D.C. Health Link is offline for customers and brokers alike from this evening through Friday morning as the District's health insurance marketplace is upgraded before open enrollment, officials said.

...Among the upgrades:

  • Easier to make life changes
  • Automatic renewal
  • Network information for the SHOP exchange
  • More information about health plan options
  • Colorado also claims significant feature/technical improvements for #OE2:

Colorado health-insurance exchange promises slicker 2nd enrollment

The second time around, open enrollment on the state health-insurance exchange site will be a friendlier, simpler process, officials promise, yet skeptics and questions remain.

Connect for Health Colorado's website will include a streamlined single-application format, helpful consumer tools, and even an avatar/guide named "Kyla."

The website, a shared system with Medicaid, goes live Nov. 10, a few days ahead of the national Nov. 15-Feb. 15 dates for open enrollment under the Affordable Care Act. While applications for insurance won't be submitted to carriers until Nov. 15, consumers can get an early start doing everything they need to enroll, said Marcia Benshoof, the exchange's chief strategy and sales officer.

...Officials say it will be easier to shop this year.

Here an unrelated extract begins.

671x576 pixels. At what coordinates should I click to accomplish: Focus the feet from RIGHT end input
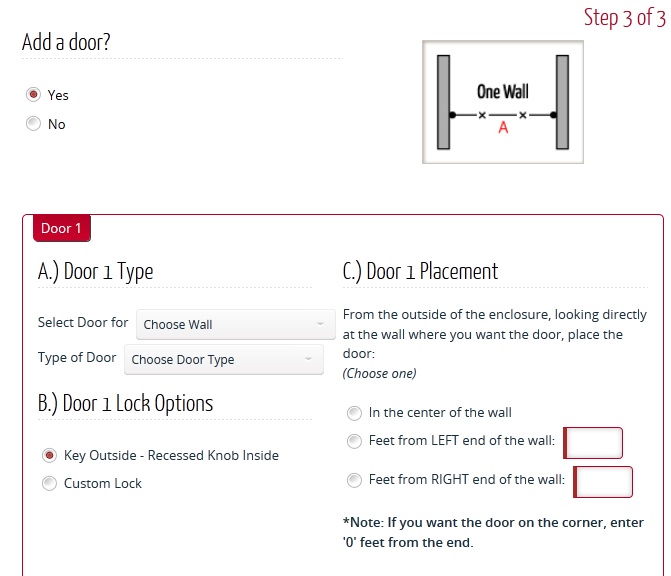603,482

And their goal is to increase the number of people ensured through the exchange from 148,000 to 194,000.

...New tools that will make things easier for consumers to find the best plan for them include a simpler tax-credit estimator, plan and provider finders and, by Nov. 15, medication look-ups called formularies.

  • Regarding Healthcare.Gov, here's an interesting look at the technical challenges for #OE2:

Accenture 'confident' about open enrollment

As CMS Deputy CIO Henry Chao revealed in a congressional hearing last October, those systems were not built in time for the website's launch, and their delay has meant that insurance issuers had to find manual workarounds for a variety of functions, most notably risk adjustment and reinsurance calculations that were designed to protect carriers in the early years of the program.

Some of those functions are being rolled out for the current open-enrollment season, and Tait said Accenture is especially proud of the "edge solution," which allows big carriers to run the software on their own servers while smaller operations can access the system via the Amazon cloud.

Insurance carriers also use the system to manage plans and determine which ones meet the health care law's coverage requirements. Accenture re-architected the plan-submission process and automated a reporting function that alerts insurance carriers to potential problems. That automation helped increase the number of plans available via by 33 percent, according to Tait.

Well, if the Supreme Court does end up ruling in favor of the plaintiffs in Halbig/King, at least any state which does decide to slap together their own "shell" exchange portal (while leaving the actual enrollment functionality to the feds) can take comfort in knowing that the difference between last fall and this year should be like night and day.

  • Finally, a fascinating look at the marketing efforts behind #OE2 (which also happens to cite, ahem, me):

PPACA exchange season: Brokers respond

...few question whether the exchange system is a marketing force to be reckoned with.

The glitch-plagued exchanges run by the U.S. Department of Health and Human Services (HHS) and various state-based organization offer moderate-income consumers access to PPACA premium subsidies that can cut the enrollee's share of the cost of major medical coverage to pennies per day. At, Charles Gaba has estimated that the public exchange system may have persuaded almost 10 million Americans to sign up for coverage, and about 8.2 million to pay for coverage.

The exchange system is getting ready to start its second annual open enrollment period Nov. 15, and many producers are launching campaigns that tie in to the hoopla the public exchanges hope to generate.

Earlier, we looked at an early tie-in TV commercial.